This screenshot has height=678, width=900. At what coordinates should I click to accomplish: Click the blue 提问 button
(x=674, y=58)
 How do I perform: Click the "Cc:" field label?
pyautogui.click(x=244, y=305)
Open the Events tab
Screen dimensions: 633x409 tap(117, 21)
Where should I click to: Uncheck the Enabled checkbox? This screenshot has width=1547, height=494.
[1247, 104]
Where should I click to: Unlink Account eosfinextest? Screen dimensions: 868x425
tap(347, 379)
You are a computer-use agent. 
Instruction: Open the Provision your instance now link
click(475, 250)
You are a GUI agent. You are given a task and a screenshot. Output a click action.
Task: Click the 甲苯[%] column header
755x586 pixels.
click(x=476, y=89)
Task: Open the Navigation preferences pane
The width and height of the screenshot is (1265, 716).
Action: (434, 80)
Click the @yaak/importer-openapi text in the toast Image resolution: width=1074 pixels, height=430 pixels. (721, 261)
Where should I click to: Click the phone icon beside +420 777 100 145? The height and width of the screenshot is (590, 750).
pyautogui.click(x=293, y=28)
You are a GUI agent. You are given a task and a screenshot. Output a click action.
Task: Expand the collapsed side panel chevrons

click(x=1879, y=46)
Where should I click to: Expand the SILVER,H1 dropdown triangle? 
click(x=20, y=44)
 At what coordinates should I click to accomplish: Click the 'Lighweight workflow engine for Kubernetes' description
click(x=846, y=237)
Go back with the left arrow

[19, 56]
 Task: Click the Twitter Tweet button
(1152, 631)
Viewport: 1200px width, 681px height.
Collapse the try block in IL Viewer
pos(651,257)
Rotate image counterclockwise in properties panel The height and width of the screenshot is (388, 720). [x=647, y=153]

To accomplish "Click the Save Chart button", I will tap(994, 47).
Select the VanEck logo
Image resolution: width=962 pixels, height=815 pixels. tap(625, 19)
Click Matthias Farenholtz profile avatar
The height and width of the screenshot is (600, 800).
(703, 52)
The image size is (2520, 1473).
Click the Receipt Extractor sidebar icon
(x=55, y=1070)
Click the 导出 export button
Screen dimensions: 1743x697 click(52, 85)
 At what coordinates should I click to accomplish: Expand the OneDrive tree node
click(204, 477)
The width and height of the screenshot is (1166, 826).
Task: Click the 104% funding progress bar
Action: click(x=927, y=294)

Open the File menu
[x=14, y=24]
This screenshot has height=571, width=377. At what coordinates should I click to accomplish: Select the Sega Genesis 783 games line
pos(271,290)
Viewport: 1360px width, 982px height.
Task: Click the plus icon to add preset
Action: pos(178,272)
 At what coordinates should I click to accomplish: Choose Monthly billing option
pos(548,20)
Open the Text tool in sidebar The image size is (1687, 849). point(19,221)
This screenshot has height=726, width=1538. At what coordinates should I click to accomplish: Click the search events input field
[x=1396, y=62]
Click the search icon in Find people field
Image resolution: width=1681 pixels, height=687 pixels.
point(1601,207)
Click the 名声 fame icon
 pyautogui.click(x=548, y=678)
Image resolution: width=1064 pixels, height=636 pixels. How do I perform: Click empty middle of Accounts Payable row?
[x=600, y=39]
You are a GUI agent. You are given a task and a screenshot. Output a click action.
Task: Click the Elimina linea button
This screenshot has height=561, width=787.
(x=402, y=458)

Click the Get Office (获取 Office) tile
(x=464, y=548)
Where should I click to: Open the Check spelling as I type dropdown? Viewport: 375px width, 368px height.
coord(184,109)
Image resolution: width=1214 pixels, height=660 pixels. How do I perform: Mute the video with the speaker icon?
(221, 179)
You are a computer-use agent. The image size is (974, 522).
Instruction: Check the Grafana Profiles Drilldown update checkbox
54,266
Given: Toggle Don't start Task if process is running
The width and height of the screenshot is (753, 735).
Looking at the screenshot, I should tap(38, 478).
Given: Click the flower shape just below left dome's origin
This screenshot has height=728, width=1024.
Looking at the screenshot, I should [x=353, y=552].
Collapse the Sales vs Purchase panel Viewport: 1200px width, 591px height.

** Exercise requirements **
Lines from the one containing "Given: Click the" through the last line of the data above are the only output wanted; restate them exactly.

** Response for this exercise **
Given: Click the flower shape just below left dome's origin
This screenshot has height=728, width=1024.
Looking at the screenshot, I should [x=353, y=552].
Collapse the Sales vs Purchase panel Viewport: 1200px width, 591px height.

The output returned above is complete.